Fornication, bâtard, péché, prostituée... des mots qui vont résonner toute leur vie. Au Maroc, pays où les relations hors mariage sont illégales, une femme qui tombe enceinte sans que personne ne lui ait passé la bague au doigt est face à trois choix: avorter, abandonner l'enfant, affronter la société.
L'avortement, illégal, expose la femme à un danger réel pour sa santé. Pourtant, l'avortement clandestin reste une option très prisée puisque l'on estime à plus de 800 le nombre d'actes pratiqués chaque jour.
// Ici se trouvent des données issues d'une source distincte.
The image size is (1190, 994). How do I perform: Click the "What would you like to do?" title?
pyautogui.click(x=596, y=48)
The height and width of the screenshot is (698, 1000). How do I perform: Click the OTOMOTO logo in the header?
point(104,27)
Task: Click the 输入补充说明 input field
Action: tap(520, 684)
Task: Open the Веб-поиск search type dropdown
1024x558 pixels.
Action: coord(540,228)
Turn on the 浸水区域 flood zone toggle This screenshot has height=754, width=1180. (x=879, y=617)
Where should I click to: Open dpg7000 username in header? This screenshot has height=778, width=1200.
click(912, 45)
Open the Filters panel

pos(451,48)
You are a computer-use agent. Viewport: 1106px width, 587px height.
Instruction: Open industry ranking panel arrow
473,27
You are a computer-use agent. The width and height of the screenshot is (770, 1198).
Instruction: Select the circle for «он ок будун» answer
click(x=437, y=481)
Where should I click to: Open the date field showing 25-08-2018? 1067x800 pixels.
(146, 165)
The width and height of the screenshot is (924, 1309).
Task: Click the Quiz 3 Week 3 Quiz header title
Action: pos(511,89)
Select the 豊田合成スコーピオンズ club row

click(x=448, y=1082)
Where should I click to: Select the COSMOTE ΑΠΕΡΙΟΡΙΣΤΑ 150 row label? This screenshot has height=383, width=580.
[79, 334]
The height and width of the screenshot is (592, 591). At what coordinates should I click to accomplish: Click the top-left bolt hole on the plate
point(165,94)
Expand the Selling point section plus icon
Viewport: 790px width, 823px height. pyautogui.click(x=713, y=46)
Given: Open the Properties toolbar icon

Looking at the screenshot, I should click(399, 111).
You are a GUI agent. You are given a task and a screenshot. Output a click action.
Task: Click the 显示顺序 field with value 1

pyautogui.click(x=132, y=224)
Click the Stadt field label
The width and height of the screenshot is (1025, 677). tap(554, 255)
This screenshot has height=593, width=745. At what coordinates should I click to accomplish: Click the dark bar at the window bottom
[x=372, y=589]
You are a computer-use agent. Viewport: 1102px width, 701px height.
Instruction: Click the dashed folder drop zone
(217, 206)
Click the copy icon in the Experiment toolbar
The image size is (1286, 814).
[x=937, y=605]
Si la grossesse, cachée comme un terrible secret par tout l'entourage, est menée à son terme, le bébé est souvent abandonné. Les chiffres communiqués parlent de 24 bébés abandonnés sur les 153 naissances illégitimes chaque jour.
Enfin, il y a celles qui affrontent la société en devenant mères célibataires, l'un des statuts les plus difficiles à porter.
Quel que soit le choix fait par la femme, il est rarement source de satisfaction voire même de soulagement. La détresse, la douleur et la culpabilité font forcément partie du voyage.
Dans ce triste paysage, Solidarité féminine, présidée par Aicha Echenna, est un rayon de lumière. L'objectif de cette association devenue le porte-étendard de la mère célibataire au Maroc est de faire de l'enfant né hors mariage non pas un problème, mais une joie. L'association mène des programmes de réinsertion et de formation professionnelle, soutenus par de bonnes âmes. Au sein de Solidarité féminine, on apprend aux mères célibataires à lire et à écrire, mais aussi leur faire connaître leurs droits sous toutes leurs formes. Car l'objectif, à terme, est bien de leur offrir une indépendance aussi large et sereine que possible.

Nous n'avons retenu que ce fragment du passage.